High Interfacial Adsorption of Light Gases on Nano-Thin Molten Polyethylene Films

Classical Molecular Dynamics simulations were used to investigate the interfacial adsorption of supercritical ethane on ultrathin molten polyethylene films at various temperatures (298.15-448.15 K) and pressures (0.28-13.17 MPa). Ethane was found to accumulate preferentially at the film's interfaces rather than dissolving into the film's core. The ultra-thin, metastable films, studied at their mechanical stability limit, are composed of two overlapping interfaces. The films show some fractions of interfacial chains transiently desorbing from the film surface and entering the gas phase, which facilitates the accumulation of ethane at the interfaces.
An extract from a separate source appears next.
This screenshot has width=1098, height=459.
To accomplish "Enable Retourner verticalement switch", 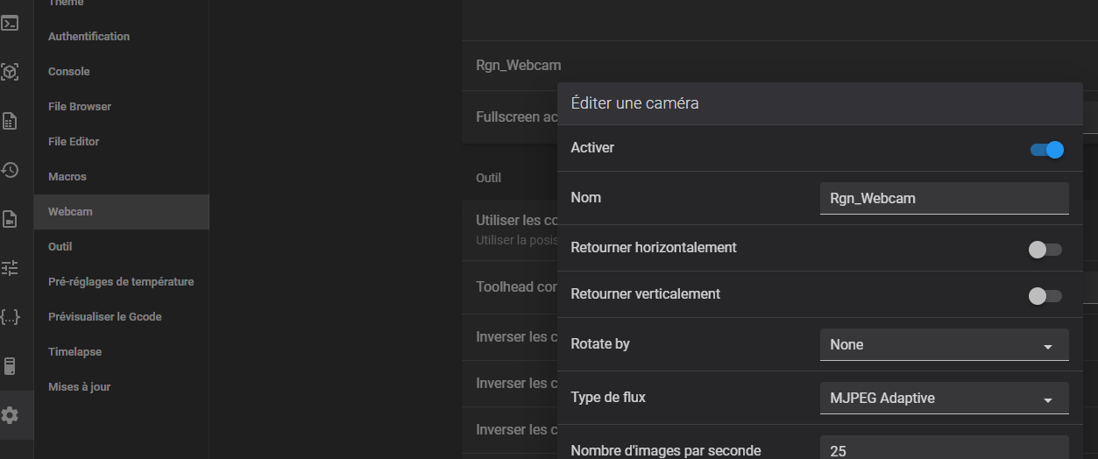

At 373.15 K and pressures between 0.29 MPa and 9.65 MPa, the combined film interfaces adsorb between 4.8 and 8.6 times more ethane than the amount solubilized in the central, bulk region of the film. Interfacial tension of the film decreases exponentially with increasing gas pressure of ethane and is primarily governed by inter-chain interactions at the interface. Minor contributions arise from the vibrational dynamics of polyethylene chain fractions that transiently desorb from the film surface. Furthermore, the solubility of ethane in the film's bulk region exhibits a temperature-dependent inversion: at 298.15 K, the ethane density in the film's center slightly exceeds that of the bulk gas, but this trend reverses at 373.15 K and becomes more pronounced as the temperature increases. This indicates a potential solubility transition temperature between 298.15 K and 373.15 K.